- **What needs to be done**:
Your task is to write out the entire listing exactly, omitting its pictures.

- **Dataset**:
== Segment start ==
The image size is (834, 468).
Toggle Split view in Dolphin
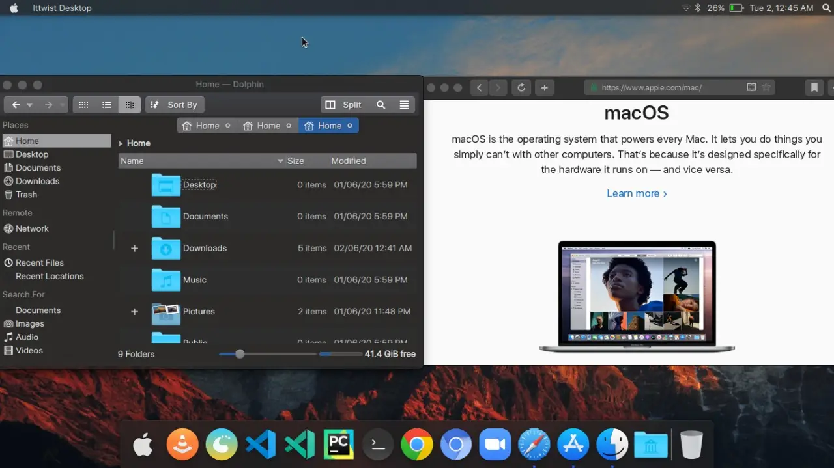tap(344, 104)
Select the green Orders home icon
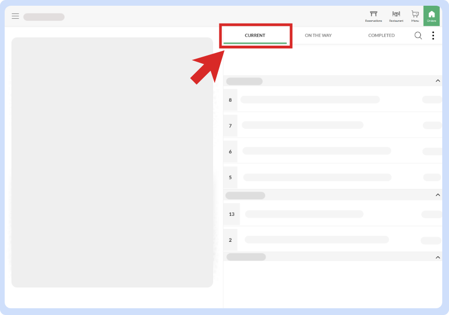449x315 pixels. [x=431, y=16]
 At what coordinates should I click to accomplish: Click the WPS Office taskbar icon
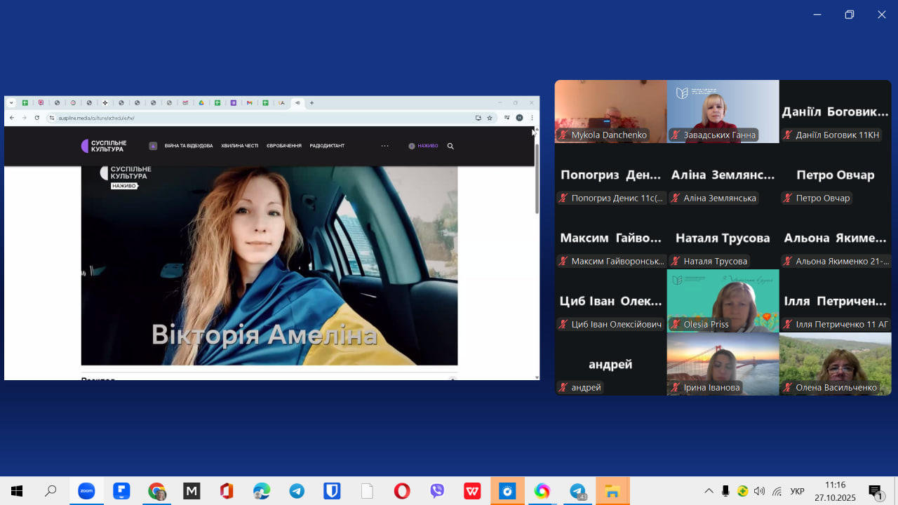472,491
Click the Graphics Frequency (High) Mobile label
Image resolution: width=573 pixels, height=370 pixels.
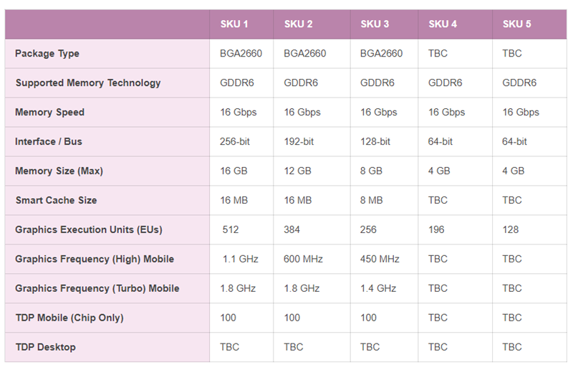tap(95, 259)
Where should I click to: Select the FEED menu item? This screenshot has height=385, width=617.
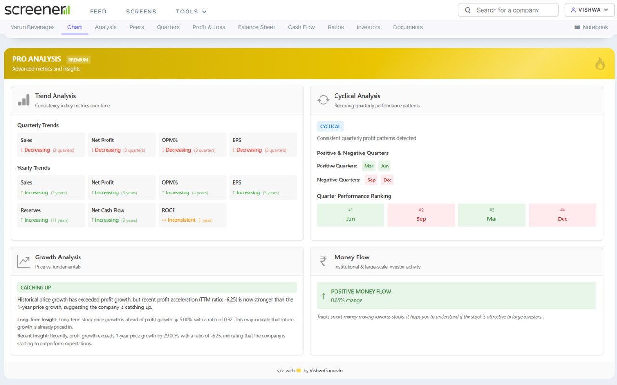tap(98, 11)
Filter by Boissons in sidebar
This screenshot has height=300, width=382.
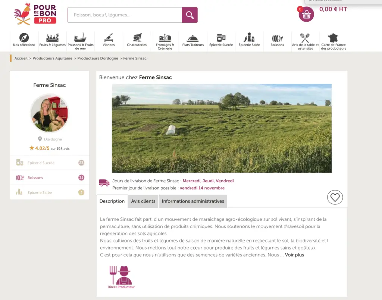point(35,178)
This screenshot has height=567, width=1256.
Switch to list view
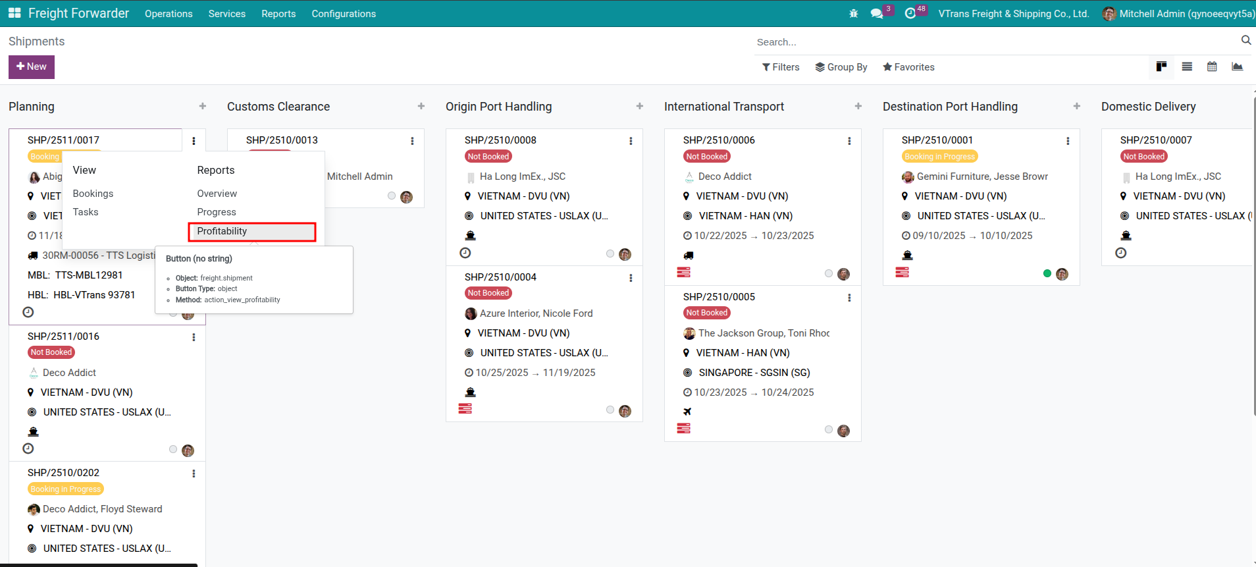click(x=1187, y=67)
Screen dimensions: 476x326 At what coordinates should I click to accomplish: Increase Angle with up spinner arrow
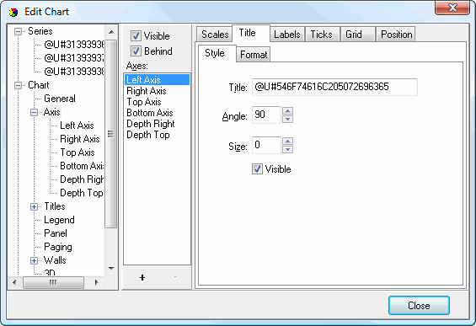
== Segment end ==
- **Your response**:
The image size is (834, 468).
Toggle Split view in Dolphin
tap(344, 104)
Select the green Orders home icon
449x315 pixels. [x=431, y=16]
 At what coordinates should I click to accomplish: Click the WPS Office taskbar icon
472,491
Click the Graphics Frequency (High) Mobile label
Image resolution: width=573 pixels, height=370 pixels.
tap(95, 259)
Where should I click to: Select the FEED menu item? This screenshot has height=385, width=617.
tap(98, 11)
Filter by Boissons in sidebar
This screenshot has height=300, width=382.
point(35,178)
This screenshot has height=567, width=1256.
Switch to list view
click(x=1187, y=67)
Screen dimensions: 476x326 At what coordinates should I click to accomplish: Increase Angle with up spinner arrow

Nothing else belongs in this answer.